#### Extract provided

Researchers create more crucial reagents for use in COVID-19 tests

Researchers in Warwick Medical School at the University of Warwick have developed a way to create more crucial reagents for use in COVID-19 tests that could also provide enhancements to the use of, and production of, future tests.

Researchers create more crucial reagents for use in COVID-19 tests
Professor Mohan Balasubramanian of Warwick Medical School.

The high demand for the reagents used COVID-19 tests is creating some supply issues in the UK (and even more so for developing countries) so the University of Warwick researchers decided to try themselves to make more of the enzymes needed to produce reagents using Warwick Medical School's laboratories, that could then be used in the commercially available testing kits.

They not only succeeded in producing more of those crucial and much sought-after enzymes that will make more reagents for testing kits, they may also have found ways that could extend and simplify their use in COVID-19 tests.

The team produced a package of three key enzymes that are key to producing more reagents for COVID-19 tests:

  • A Reverse transcriptase (an enzyme used to generate DNA from an RNA template),
  • A Taq polymerase.
  • An RNAse inhibitor (also known as RNAsin).

########
#### Information provided

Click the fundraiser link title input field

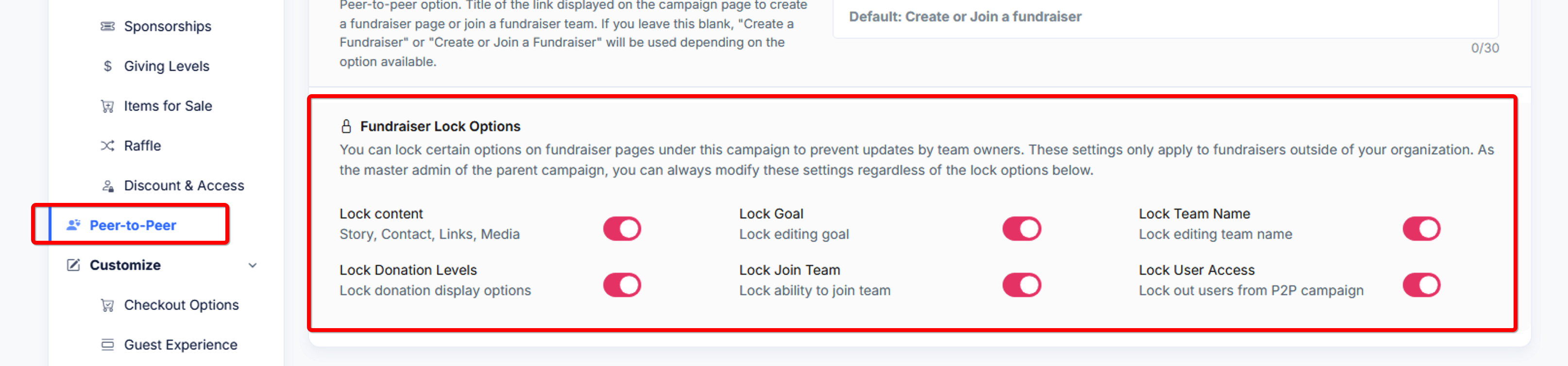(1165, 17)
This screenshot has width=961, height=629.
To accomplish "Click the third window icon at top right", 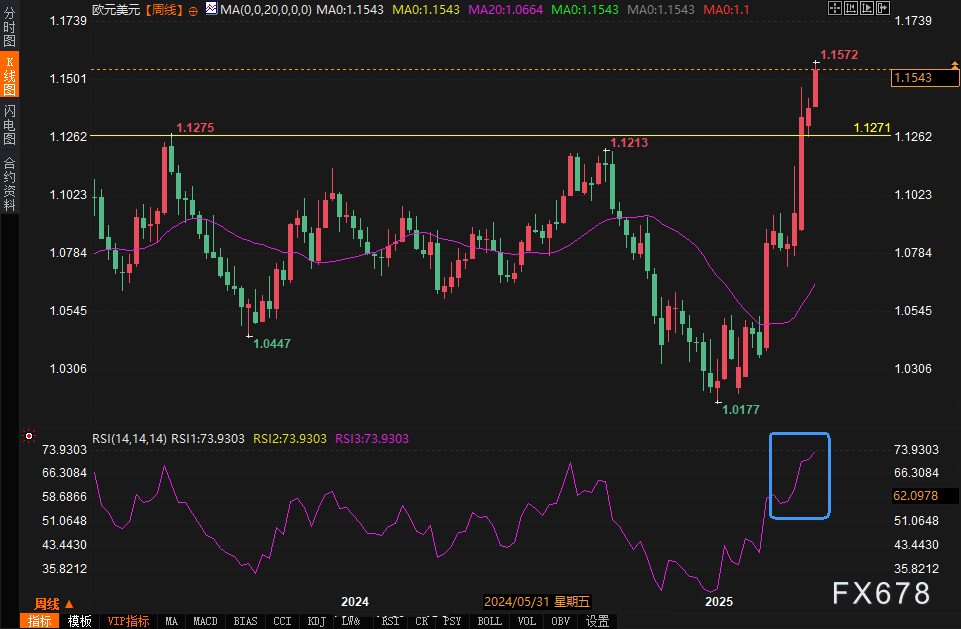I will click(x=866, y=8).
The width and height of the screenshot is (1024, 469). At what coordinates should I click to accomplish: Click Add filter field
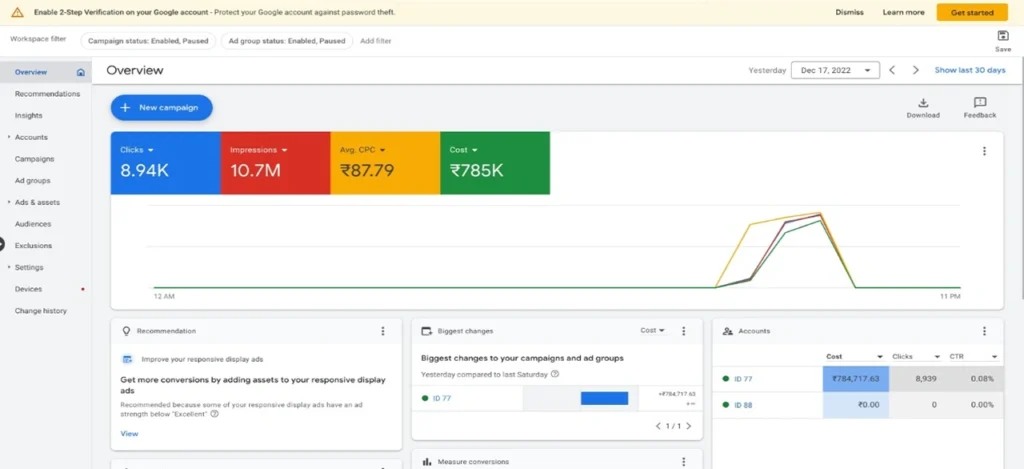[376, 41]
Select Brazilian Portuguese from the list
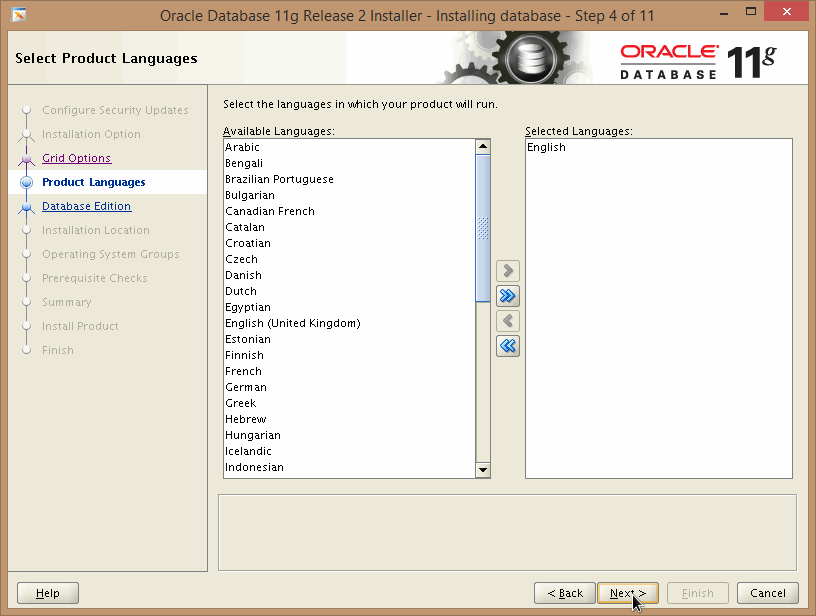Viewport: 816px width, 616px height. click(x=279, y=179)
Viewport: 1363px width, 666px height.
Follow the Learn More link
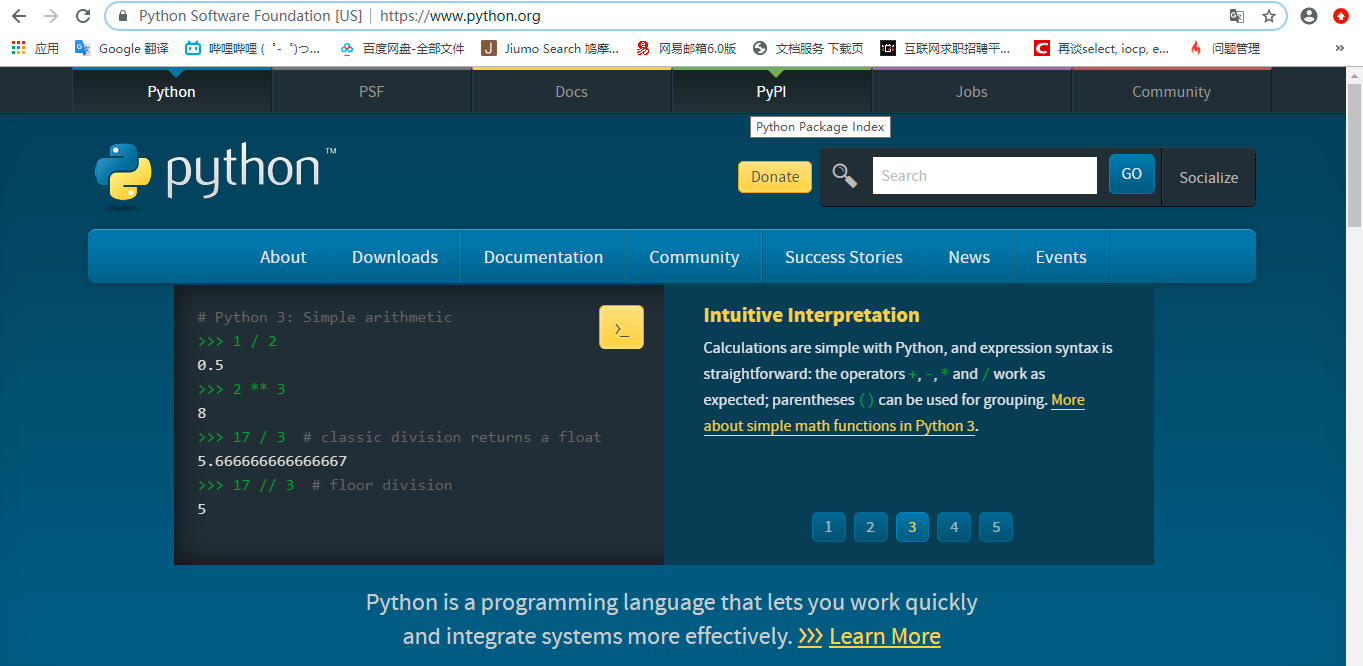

########

_Task instructions:_ Which enzymes make up the package the team produced, according to the article on COVID-19 test reagents? Name every one.

_Written response:_ A reverse transcriptase, a Taq polymerase and an RNAse inhibitor (also known as RNAsin).